The way Azure Static Web Apps works is that a developer can have an application build in, for instance, JavaScript and push or create a pull request to a repository in GitHub. Subsequently, the push or pull request triggers a GitHub action, which initiates a workflow – building the assets (content and APIs) with NPM run build and deploy them in Azure as a static web app. Furthermore, the deployment of the assets is in at least five servers and regions around the globe.


Source: https://docs.microsoft.com/en-us/learn/modules/publish-app-service-static-web-app-api/1-introduction

Beside easy deployment and integration with GitHub, the service also features authentication and authorization capabilities, routes, preview in pre-production environments and custom domains. Combined Azure Static Web App provides developers with one package that works for static web apps – which Azure manages for them.

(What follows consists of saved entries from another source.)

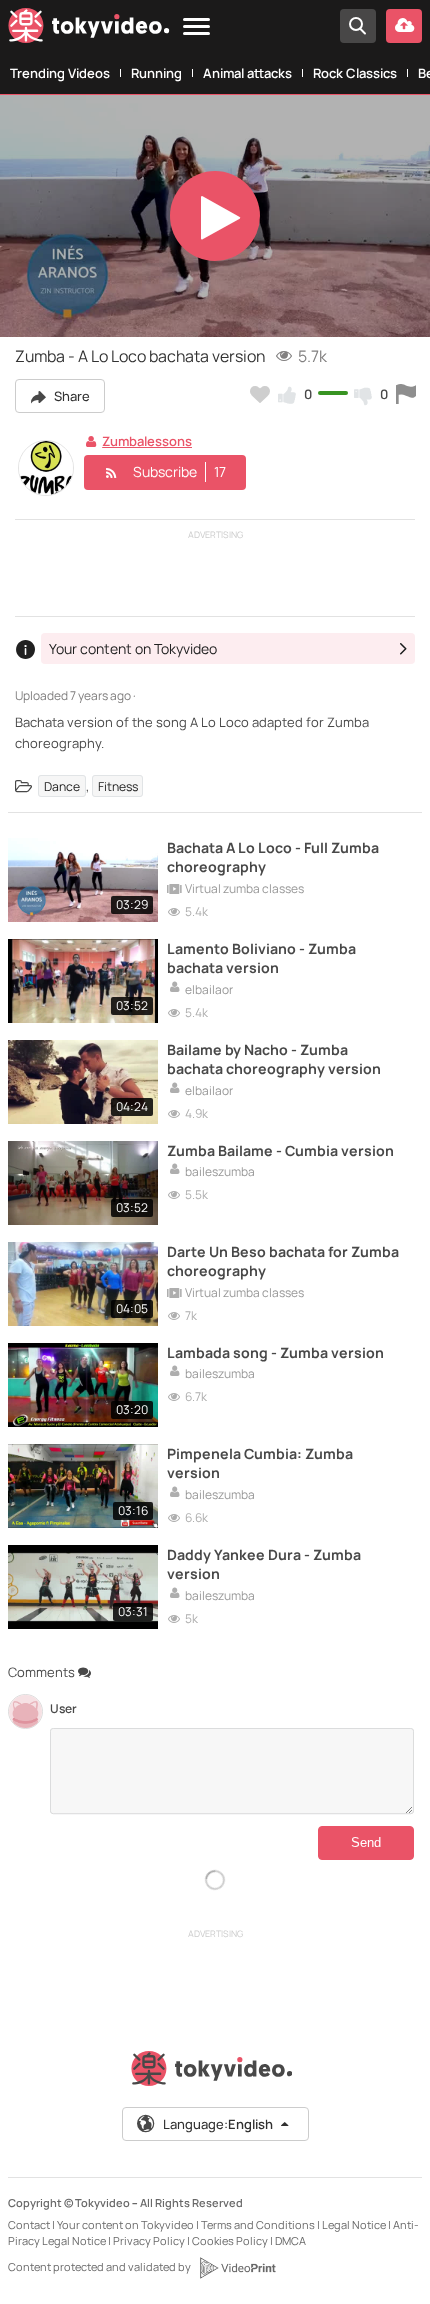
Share (70, 396)
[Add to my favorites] (260, 394)
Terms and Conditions (258, 2224)
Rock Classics (355, 73)
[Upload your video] (404, 26)
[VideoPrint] (237, 2268)
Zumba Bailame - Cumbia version (280, 1150)
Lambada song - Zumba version (275, 1352)
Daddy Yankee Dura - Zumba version (264, 1564)
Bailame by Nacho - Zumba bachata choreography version (274, 1059)
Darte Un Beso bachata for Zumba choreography (283, 1261)
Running (156, 73)
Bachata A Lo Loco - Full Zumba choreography (273, 857)
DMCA (290, 2240)
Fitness (118, 786)
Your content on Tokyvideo (125, 2224)
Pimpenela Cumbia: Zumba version (260, 1463)
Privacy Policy (149, 2240)
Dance (62, 786)
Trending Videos (60, 73)
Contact (29, 2224)
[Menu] (196, 27)
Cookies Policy (230, 2240)
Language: (218, 2124)
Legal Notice (354, 2224)
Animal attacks (247, 73)
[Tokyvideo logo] (89, 29)
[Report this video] (406, 394)
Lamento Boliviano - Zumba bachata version (261, 958)
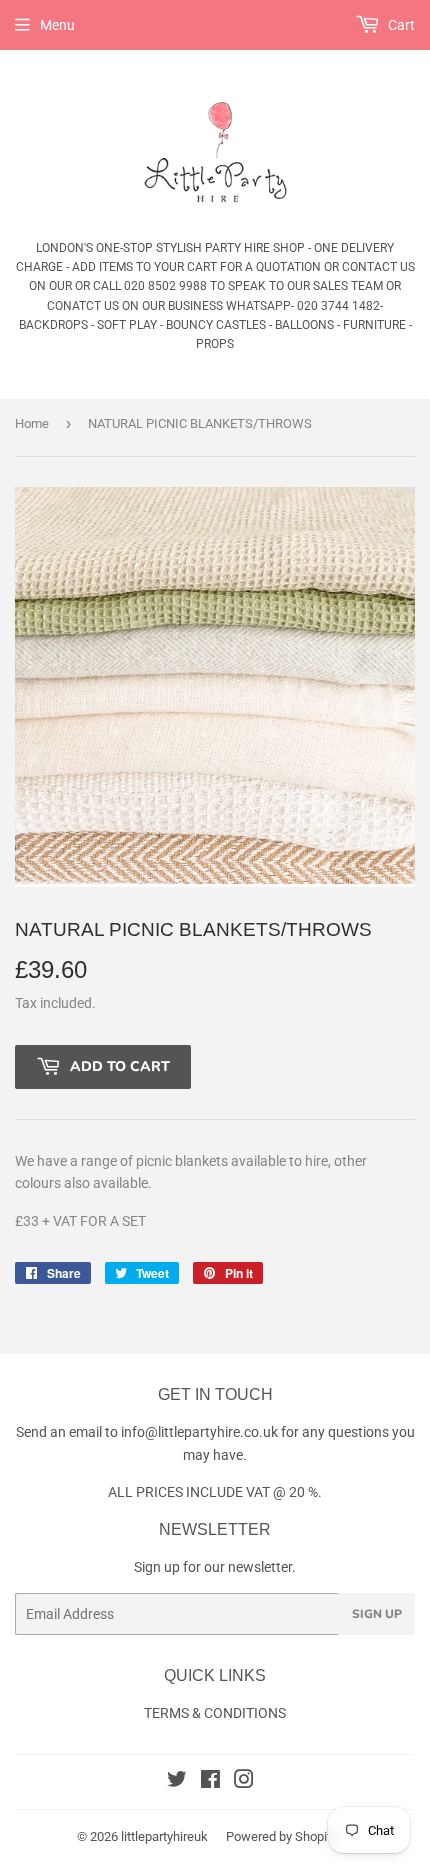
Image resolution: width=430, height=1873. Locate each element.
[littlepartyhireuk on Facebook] (210, 1782)
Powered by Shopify (282, 1836)
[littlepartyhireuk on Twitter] (177, 1782)
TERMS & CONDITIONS (215, 1713)
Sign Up (377, 1614)
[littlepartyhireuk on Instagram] (244, 1782)
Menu (57, 25)
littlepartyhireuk (164, 1836)
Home (32, 423)
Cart (400, 25)
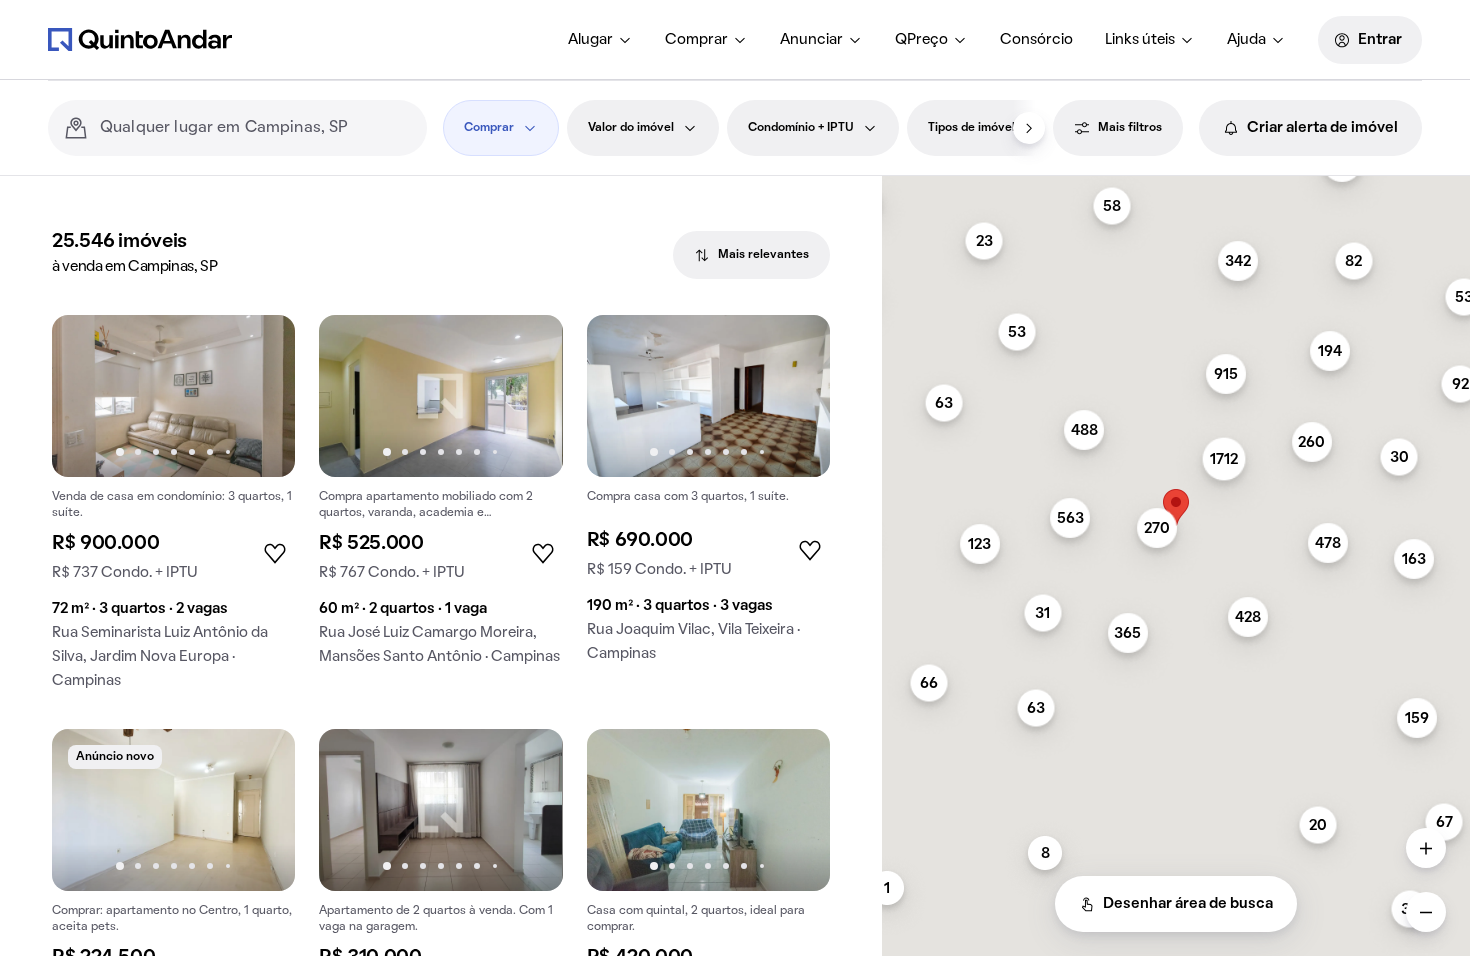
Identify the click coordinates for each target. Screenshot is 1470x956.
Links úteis (1140, 40)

Rafael Rivera, Microsoft MVP, said in a tweet:

Don't skip over Azure Static Web Apps. It's like GitHub Pages on steroids. You push your content to GitHub, and it'll handle SSL, wiring up web APIs (az functions!), serve up static content, and even handle auth (AAD, FB, G, TWIT, etc.) for you. Crazy!

And as John Papa, principal developer advocate lead at Microsoft, wrote in his blog post about Azure Static Web Apps:

Oh, there is so much more you can do! You can add a custom domain with an SSL certificate, authentication, and authorization. You can make a change in a new branch, make a pull request, and then have the GitHub Action build and deploy your changes to a staging/preview URL!

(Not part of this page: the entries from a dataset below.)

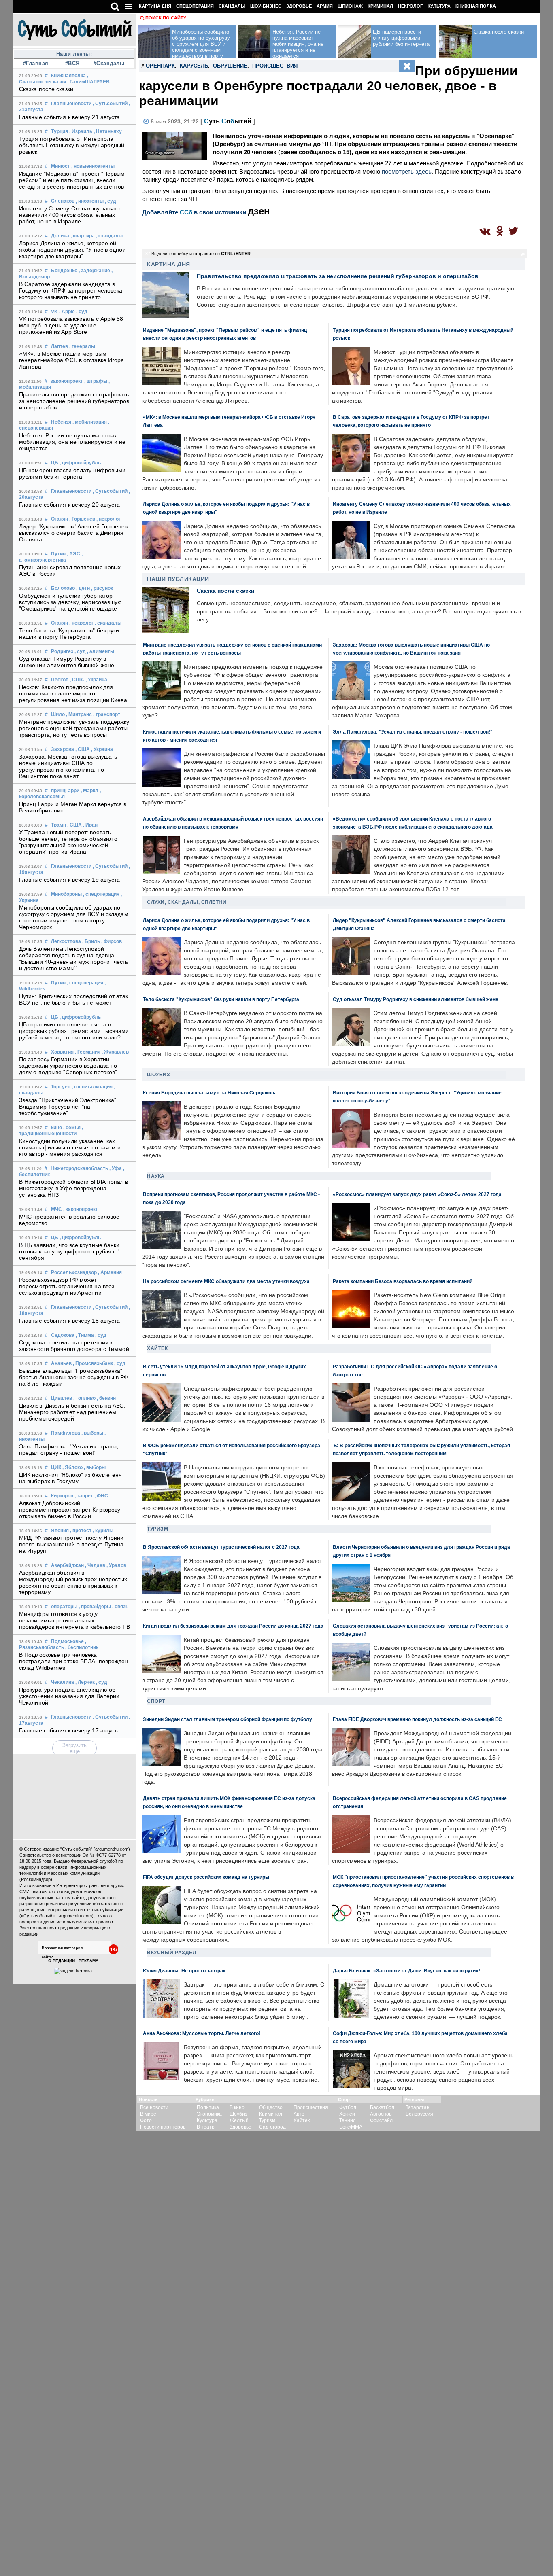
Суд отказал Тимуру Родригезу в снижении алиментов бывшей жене (66, 661)
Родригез (62, 651)
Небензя (61, 422)
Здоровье (299, 6)
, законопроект (80, 1209)
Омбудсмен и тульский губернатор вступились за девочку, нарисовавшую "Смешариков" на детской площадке (70, 602)
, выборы (92, 1433)
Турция (59, 131)
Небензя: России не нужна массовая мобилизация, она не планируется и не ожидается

Before, developers were able to build and host static web app using several Azure components, such as Azure Storage for static content. However, developers had to do a lot themselves, and managing is hard – as Mitch Webster, senior engineering manager for Apps Service, said in another Microsoft Build session on Azure Static Web Apps:

In the past, when we've used a variety of different services across Azure, it's kind of hard to manage, and it can be hard to get for the first time. A big goal of this project is to streamline that and make things as easy as possible.

Currently, App Service Static Web Apps are available in the Central US, East US 2, West US 2, East Asia, and West Europe Azure regions and as preview starts with a free plan. Furthermore, developers can visit the quickstart to try out and explore Static Web Apps - and a Visual Code extension for Azure Static Web Apps is available in the marketplace.